>>

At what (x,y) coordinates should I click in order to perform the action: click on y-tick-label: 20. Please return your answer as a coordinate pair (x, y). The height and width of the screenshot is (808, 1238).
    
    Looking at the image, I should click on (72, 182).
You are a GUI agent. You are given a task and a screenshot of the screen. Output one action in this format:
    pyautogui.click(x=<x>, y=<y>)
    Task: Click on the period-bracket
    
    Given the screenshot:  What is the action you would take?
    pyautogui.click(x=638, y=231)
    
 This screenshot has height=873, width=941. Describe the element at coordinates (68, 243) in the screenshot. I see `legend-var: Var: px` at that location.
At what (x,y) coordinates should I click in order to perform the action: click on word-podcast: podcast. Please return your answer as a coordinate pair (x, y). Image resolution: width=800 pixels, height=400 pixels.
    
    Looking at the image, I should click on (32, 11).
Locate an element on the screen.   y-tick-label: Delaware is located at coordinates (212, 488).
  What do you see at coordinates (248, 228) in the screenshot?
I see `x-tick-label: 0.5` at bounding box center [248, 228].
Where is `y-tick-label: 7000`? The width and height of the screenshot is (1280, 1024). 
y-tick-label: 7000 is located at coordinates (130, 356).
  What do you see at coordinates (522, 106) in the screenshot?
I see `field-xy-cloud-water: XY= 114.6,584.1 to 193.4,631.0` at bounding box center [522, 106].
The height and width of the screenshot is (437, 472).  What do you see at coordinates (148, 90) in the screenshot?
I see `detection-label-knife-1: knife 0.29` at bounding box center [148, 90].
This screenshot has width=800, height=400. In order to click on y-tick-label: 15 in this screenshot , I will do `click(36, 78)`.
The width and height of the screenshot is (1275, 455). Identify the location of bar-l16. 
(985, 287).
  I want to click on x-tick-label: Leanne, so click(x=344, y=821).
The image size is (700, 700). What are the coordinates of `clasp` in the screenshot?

<<

▶ [Compito]
Per favore, estrai dai record le righe che partono da quella contenente "pixels, height=400 pixels." e terminano con quella contenente "Looking at the image, I should click on (32, 11).", estremi inclusi, e riportale identiche.

▶ [Risposta]
At what (x,y) coordinates should I click in order to perform the action: click on word-podcast: podcast. Please return your answer as a coordinate pair (x, y). Image resolution: width=800 pixels, height=400 pixels.
    
    Looking at the image, I should click on (32, 11).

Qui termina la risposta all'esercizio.